Conundrums

Klaas van Aarsen

MHB Seeker
Staff member
Let me start this thread for math conundrums.
That is, proofs that we know cannot be right, but where it's not immediately (too) obvious what the problem is.
If you have one of your own that you feel like sharing, please post it!

I'll start:
\begin{array}{rcl}
x&=&(\pi+3)/2 \\
2x&=&\pi+3 \\
2x(\pi-3)&=&(\pi+3)(\pi-3) \\
2\pi x - 6x &=& \pi^2 -9 \\
9-6x &=& \pi^2-2\pi x \\
9-6x+x^2 &=& \pi^2-2\pi x + x^2 \\
(3-x)^2 &=& (\pi-x)^2 \\
3-x &=& \pi -x \\
\pi &=& 3
\end{array}

Please feel free to share one of your own!

Jameson

Administrator
Staff member
Not a math proof per say, and I admit I found this on Stack Exchange, but one could argue this is a sort of geometric proof.

Below is the never ending chocolate bar! Where is the error?

RLBrown

Active member
I thought it might be fun to ask is 1=2?
I will try 3 ways to convince you.

ALGEBRA:
--------
x = y
x^2 = xy //////////////// Mult by x
2x^2 = x^2 + xy ///////// Add x^2
2x^2 - 2xy = x^2 - 2xy // Subt 2xy
2x(x-y) = x(x-y) //////// Factor
2x = x ////////////////// Cancel x-y
2 = 1 /////////////////// Divide x

CALCULUS:
---------
2X = X+X
3X = X+X+X
NX = X+X+X+ ... +X
.....|__N times__|

XX = X+X+X+ ... +X
.....|__X times__|

(X^2) = (X+X+X+ ... +X)
.........|__X times__|

2X = 1+1+1+ ... +1 :derivative of both sides
.....|__X times__|

2X = X
2 = 1

Physics (electronics)
---------------------
For a capacitor
E = (1/2) C*V^2
Q = CV
where
E = energy in capacitor (joules)
V = voltage across capacitor (volts)
Q = charge in capacitor (coulombs)
C = capacitance (in farads)

CASE 1: (initial condition)
I have 2 capacitors C1 and C2 both 1 farad
V1=0
V2=2
Total Energy = E1 + E2 = 2 joules

CASE 2: (final condition)
I will connect the two capacitors across
each other (the charge will redistribute
half in each)
V1 = V2 = 1
No charge was lost.
Physics says that total energy is conserved
so Total Energy = 2 joules (as before)
OPPS! the formula says
Total Energy = 2 * (1/2)(1)(1^2) = 1 joule

Since the total energy is conserved, 2=1
=============================================================

Evgeny.Makarov

Well-known member
MHB Math Scholar
Theorem. All positive integers are equal.

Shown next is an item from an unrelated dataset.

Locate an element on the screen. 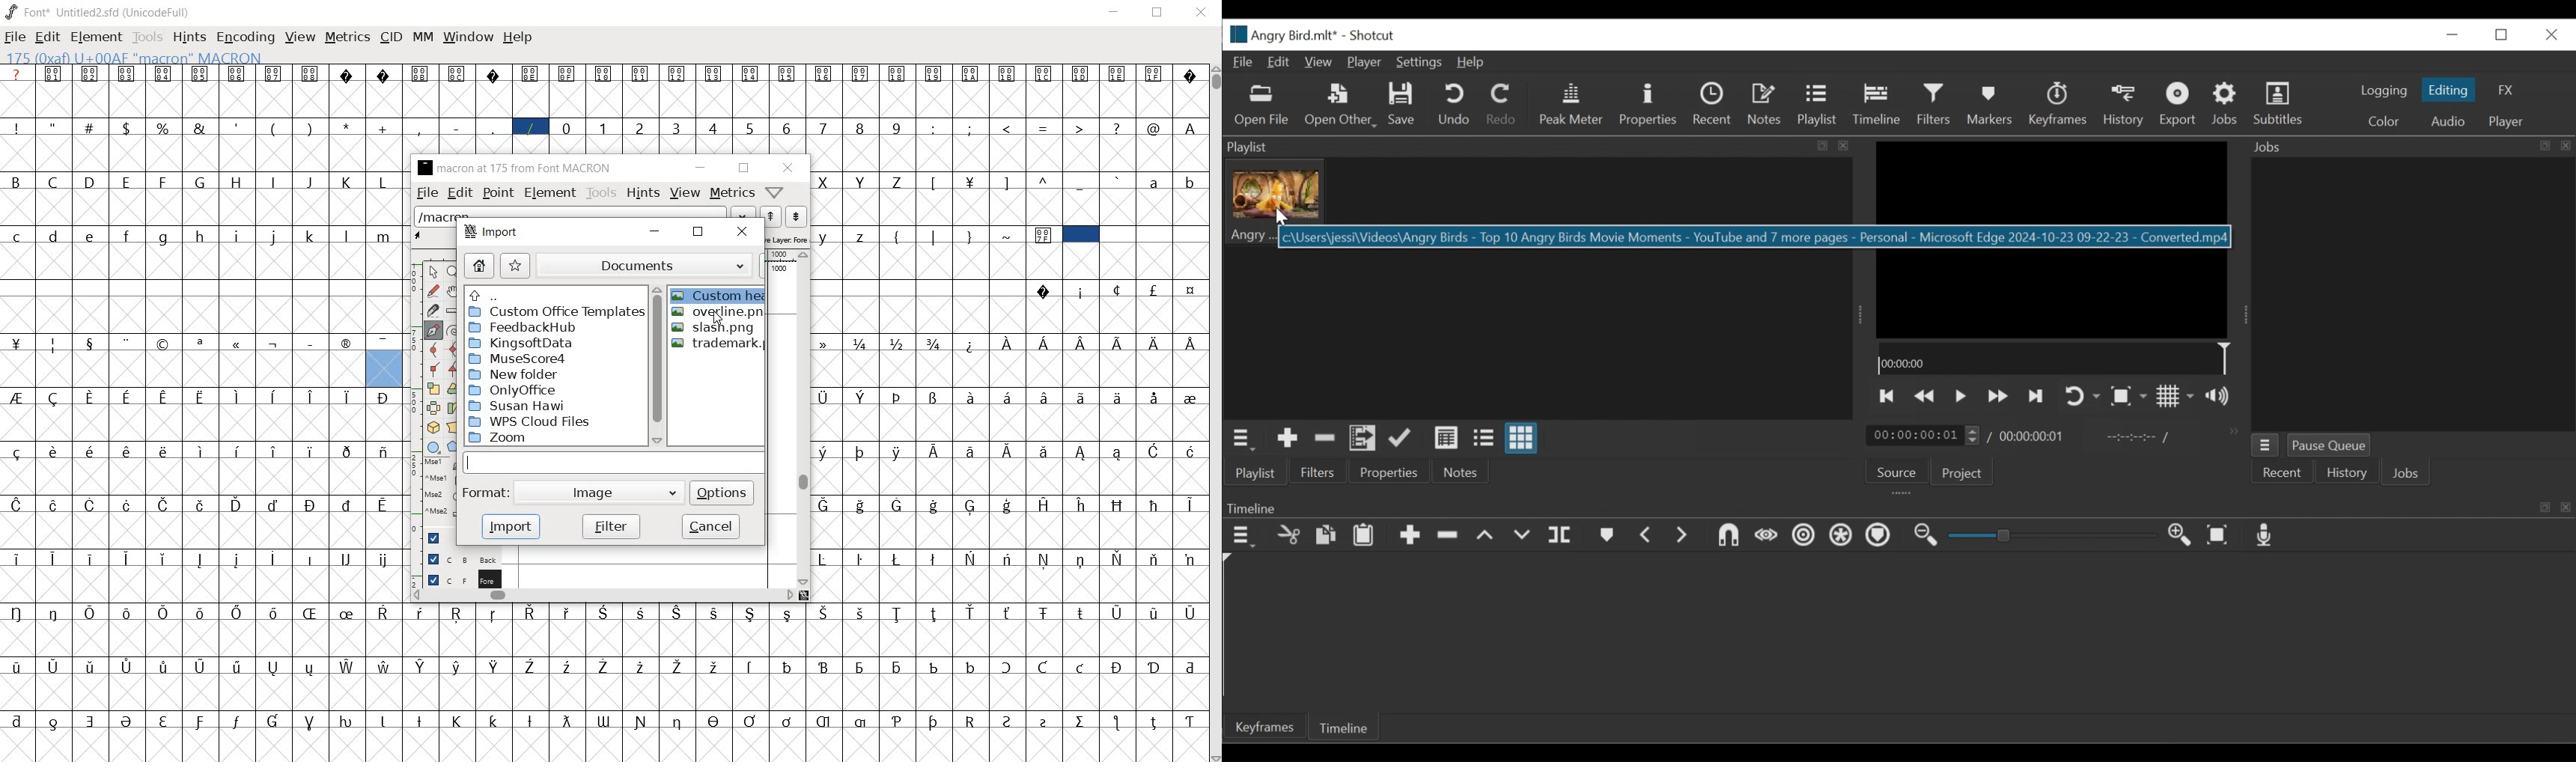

Proof. It suffices to show that for any two positive integers, $A$ and $B$, $A = B$. Further, it suffices to show that for all $N > 0$, if $A$ and $B$ are positive integers which satisfy $\max(A, B) = N$ then $A = B$.

We proceed by induction. If $N = 1$, then $A$ and $B$, being positive integers, must both be 1. So $A = B$.

Assume that the theorem is true for some value $k$. Take $A$ and $B$ with $\max(A, B) = k+1$. Then $\max((A-1), (B-1)) = k$. And hence $(A-1) = (B-1)$. Consequently, $A = B$.

Hence, $A = B$ for all positive integers $A$ and $B$ by induction. Q.E.D.